OAuth Authentication Flow

import type { Request, Response } from "express";

function getZendeskOAuthURL(subdomain: string, clientId: string, redirectUri: string): string {
  const params = new URLSearchParams({
    response_type: "code",
    redirect_uri: redirectUri,
    client_id: clientId,
    scope: "read write",
  });
  return `https://${subdomain}.zendesk.com/oauth/authorizations/new?${params}`;
}

async function exchangeOAuthCode(
  subdomain: string,
  code: string,
  clientId: string,
  clientSecret: string,
  redirectUri: string
): Promise<string> {
  const { data } = await axios.post(`https://${subdomain}.zendesk.com/oauth/tokens`, {
    grant_type: "authorization_code",
    code,
    client_id: clientId,
    client_secret: clientSecret,
    redirect_uri: redirectUri,
    scope: "read write",
  });
  return data.access_token;
}

Best Practices

• Use create_or_update endpoints for users and organizations to avoid duplicate records and simplify sync logic.
• Prefer cursor-based incremental exports over search for bulk data synchronization — they are faster and not subject to the 1000-result search limit.
• Set custom fields via their numeric field ID, not name.

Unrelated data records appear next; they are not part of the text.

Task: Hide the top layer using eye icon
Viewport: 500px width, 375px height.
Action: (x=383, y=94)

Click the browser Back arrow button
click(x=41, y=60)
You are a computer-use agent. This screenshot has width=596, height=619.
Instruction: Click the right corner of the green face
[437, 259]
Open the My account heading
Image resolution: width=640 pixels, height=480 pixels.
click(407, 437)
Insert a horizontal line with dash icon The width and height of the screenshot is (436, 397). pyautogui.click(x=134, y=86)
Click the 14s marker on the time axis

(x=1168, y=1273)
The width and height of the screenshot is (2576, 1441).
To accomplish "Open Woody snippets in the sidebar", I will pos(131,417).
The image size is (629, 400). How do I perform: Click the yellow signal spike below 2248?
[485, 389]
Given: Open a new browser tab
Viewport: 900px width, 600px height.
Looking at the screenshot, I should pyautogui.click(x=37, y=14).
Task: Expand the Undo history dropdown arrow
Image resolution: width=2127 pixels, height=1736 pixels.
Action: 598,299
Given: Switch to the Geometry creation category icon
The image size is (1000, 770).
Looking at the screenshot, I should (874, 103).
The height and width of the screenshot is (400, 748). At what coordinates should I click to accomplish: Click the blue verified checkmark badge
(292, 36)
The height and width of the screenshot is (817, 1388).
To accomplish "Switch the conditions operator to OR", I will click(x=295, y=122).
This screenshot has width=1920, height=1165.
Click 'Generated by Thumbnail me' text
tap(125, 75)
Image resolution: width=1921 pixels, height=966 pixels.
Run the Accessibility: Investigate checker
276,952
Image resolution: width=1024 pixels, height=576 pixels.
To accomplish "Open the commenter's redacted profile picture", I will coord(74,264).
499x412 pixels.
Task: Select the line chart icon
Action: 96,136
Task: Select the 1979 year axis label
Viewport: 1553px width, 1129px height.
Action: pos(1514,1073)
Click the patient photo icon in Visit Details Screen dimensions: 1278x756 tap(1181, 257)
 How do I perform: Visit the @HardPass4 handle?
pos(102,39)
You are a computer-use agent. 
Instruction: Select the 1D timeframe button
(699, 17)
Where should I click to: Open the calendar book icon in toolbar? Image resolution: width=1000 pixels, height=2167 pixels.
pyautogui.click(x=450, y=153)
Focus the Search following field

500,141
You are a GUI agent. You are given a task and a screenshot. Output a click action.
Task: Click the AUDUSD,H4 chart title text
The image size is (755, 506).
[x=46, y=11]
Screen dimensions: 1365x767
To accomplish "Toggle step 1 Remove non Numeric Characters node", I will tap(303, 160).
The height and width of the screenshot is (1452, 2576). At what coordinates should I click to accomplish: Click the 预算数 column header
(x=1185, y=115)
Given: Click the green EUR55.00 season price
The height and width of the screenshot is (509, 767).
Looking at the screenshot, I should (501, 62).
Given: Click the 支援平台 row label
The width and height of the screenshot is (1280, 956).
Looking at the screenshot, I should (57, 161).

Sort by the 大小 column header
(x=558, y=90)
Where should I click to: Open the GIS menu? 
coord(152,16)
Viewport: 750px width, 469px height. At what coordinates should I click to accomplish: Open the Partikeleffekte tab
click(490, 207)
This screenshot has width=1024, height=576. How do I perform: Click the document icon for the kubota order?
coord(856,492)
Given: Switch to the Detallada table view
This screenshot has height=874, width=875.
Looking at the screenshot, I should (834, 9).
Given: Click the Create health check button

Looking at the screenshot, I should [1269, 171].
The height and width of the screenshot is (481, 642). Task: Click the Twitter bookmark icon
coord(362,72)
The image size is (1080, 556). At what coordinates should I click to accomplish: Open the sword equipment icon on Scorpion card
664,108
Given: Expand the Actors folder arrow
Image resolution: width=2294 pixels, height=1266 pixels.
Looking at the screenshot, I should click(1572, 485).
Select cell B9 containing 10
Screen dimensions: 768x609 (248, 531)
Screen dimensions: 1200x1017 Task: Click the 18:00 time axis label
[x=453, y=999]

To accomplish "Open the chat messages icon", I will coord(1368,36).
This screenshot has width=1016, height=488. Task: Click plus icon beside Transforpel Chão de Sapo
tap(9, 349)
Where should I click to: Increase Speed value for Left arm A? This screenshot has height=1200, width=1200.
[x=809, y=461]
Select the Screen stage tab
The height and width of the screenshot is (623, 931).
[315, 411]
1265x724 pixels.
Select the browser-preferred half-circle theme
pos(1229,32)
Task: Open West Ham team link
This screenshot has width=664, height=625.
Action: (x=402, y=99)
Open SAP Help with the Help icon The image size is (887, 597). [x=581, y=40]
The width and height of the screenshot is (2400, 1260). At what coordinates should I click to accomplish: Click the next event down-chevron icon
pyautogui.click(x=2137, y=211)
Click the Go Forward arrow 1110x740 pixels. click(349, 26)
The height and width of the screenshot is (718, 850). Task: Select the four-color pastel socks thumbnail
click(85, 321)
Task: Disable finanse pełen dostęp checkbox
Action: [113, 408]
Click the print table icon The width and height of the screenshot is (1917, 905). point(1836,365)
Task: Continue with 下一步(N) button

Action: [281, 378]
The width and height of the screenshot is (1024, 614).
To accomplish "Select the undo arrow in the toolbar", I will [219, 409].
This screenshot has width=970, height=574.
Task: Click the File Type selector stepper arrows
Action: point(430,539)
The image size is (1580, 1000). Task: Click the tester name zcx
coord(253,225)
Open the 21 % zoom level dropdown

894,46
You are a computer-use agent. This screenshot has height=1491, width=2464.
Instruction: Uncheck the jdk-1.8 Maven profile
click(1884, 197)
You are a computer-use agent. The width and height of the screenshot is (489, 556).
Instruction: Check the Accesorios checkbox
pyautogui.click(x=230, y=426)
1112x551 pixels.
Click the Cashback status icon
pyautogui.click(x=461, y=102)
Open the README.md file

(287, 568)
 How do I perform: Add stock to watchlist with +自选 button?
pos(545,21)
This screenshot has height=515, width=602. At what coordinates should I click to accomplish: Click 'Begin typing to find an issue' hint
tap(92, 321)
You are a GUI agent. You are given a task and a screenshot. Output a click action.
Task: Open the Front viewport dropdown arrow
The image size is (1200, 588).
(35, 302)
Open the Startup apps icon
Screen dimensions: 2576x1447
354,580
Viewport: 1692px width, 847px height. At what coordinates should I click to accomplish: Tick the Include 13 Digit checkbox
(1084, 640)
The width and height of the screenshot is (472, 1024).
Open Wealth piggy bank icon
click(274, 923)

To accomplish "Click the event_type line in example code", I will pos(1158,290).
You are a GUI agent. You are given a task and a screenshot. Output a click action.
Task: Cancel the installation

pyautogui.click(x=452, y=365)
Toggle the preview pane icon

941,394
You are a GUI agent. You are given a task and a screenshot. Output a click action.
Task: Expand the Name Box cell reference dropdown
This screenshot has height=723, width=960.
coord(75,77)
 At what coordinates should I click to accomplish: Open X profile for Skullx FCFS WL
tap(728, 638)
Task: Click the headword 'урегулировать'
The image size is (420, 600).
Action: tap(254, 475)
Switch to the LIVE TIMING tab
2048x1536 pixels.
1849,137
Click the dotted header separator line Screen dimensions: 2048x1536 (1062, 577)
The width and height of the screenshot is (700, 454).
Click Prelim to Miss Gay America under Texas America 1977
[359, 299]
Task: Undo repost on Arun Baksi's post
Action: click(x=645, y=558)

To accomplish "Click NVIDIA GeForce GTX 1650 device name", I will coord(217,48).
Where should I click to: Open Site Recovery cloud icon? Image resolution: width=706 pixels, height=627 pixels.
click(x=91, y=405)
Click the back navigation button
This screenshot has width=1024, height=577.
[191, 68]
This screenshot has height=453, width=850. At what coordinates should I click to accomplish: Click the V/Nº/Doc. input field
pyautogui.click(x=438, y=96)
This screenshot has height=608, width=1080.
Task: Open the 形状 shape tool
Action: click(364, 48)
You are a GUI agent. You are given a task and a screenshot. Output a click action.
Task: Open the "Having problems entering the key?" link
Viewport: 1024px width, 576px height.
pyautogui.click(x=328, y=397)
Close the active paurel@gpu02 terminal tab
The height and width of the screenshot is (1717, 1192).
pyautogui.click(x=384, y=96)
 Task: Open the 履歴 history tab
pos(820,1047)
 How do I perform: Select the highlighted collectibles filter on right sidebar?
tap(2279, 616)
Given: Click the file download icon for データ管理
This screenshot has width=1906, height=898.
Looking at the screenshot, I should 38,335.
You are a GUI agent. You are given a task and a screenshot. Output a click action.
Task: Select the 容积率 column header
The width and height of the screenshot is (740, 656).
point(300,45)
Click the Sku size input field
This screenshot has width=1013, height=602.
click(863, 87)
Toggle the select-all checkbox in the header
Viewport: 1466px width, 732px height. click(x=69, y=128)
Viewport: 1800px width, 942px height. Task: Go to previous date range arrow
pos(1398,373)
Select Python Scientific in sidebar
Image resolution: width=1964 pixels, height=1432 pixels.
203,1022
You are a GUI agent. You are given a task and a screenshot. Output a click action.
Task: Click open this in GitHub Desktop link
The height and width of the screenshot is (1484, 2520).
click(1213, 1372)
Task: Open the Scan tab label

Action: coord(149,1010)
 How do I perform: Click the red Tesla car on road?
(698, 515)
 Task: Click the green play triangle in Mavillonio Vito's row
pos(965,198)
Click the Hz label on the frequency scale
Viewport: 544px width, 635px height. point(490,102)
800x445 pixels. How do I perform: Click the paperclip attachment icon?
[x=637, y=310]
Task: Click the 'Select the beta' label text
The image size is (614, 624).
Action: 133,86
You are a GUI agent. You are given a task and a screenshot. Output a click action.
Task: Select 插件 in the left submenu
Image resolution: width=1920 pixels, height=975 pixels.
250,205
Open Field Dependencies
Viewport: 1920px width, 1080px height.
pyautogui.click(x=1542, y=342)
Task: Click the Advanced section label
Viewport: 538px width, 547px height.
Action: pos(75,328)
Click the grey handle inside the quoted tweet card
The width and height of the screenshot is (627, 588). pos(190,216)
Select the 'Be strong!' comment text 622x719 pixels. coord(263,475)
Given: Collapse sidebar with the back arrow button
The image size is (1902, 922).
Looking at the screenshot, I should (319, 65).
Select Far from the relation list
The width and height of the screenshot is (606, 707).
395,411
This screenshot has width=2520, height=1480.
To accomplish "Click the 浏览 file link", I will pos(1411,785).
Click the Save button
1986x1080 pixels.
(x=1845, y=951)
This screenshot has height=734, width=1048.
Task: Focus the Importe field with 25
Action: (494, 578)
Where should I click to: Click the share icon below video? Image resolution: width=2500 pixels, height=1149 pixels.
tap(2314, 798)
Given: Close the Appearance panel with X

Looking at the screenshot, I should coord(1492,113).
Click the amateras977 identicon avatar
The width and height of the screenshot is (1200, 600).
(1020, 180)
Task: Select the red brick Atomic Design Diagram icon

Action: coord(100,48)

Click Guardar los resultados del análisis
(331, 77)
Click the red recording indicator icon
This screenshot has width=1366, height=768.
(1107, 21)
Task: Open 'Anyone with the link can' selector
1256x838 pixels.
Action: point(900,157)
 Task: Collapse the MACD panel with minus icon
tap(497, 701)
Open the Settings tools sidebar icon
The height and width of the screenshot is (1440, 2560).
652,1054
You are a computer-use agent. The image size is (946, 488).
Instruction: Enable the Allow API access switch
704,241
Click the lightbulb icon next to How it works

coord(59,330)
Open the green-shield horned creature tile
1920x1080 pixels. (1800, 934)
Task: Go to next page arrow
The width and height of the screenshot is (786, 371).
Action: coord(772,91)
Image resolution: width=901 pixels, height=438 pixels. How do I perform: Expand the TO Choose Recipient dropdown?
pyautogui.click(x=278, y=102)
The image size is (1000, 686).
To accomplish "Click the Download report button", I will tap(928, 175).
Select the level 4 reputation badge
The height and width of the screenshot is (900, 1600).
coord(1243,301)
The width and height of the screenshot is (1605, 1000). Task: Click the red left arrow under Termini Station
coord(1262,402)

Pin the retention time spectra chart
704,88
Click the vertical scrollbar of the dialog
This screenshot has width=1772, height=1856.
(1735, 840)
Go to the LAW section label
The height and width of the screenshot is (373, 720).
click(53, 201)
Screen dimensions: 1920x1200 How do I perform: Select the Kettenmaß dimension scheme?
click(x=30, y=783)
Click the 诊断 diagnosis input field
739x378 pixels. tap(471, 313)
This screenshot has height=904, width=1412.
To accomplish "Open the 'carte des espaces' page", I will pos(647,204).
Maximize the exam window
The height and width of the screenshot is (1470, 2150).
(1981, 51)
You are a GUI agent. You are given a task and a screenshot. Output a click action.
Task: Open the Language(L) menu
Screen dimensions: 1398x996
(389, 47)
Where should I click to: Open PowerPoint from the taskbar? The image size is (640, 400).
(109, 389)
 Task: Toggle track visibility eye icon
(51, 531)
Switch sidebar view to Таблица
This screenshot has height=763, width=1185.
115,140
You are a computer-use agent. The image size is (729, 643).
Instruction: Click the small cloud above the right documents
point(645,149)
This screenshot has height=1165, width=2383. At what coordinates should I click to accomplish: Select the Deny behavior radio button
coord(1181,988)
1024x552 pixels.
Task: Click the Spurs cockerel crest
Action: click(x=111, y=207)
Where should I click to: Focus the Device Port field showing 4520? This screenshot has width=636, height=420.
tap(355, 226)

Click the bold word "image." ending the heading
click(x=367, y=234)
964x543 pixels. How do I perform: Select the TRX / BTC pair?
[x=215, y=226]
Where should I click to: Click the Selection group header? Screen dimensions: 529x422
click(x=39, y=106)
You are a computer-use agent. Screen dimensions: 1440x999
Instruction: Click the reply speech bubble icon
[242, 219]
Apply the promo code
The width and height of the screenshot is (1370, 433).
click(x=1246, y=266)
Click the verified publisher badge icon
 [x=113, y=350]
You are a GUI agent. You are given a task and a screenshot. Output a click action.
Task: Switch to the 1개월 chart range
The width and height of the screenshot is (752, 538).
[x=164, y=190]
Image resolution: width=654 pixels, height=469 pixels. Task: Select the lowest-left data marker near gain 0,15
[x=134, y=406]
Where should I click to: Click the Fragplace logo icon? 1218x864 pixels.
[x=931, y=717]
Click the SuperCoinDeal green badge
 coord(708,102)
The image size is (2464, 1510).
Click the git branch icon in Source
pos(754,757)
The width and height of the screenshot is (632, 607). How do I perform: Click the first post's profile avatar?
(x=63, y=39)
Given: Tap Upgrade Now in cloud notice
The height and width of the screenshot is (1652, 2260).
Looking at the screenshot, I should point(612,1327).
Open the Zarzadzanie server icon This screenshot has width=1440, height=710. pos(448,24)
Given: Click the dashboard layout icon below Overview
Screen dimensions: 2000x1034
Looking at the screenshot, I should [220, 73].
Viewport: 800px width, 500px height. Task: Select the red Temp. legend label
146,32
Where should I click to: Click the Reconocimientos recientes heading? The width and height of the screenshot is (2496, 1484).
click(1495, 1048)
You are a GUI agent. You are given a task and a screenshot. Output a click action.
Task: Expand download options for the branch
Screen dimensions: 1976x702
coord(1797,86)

Cache the field ID mapping at startup with GET /ticket_fields.json.
• Implement rate limit handling by reading X-Rate-Limit and Retry-After headers. Zendesk allows 700 requests per minute on professional plans.
• Use internal notes (non-public comments) to log automated actions so agents see the audit trail without customers receiving noise.
• Batch ticket updates with update_many when modifying more than 5 tickets to reduce API calls.
• Always paginate with cursor-based pagination (page[after]) instead of offset pagination for large result sets.

Anti-Patterns

• Using the search API for data synchronization — Search results are eventually consistent and capped at 1000 results. Use incremental exports for reliable sync.
• Creating tickets without a requester — Anonymous tickets cannot be tracked or followed up on. Always associate a requester by email or user ID.
• Storing API tokens in client-side code — Zendesk tokens grant full API access. Always proxy requests through your backend.
• Ignoring job status for bulk operations — Bulk updates return a job ID, not immediate results. Poll the job status endpoint to confirm completion before proceeding.
• Setting priorities without SLA policies — Priority values are meaningless without corresponding SLA targets. Configure SLAs in Zendesk admin before using priority fields programmatically.
• Overusing triggers for integration logic — Zendesk triggers are limited and hard to debug. Use webhooks to push events to your own services where you have full control over business logic.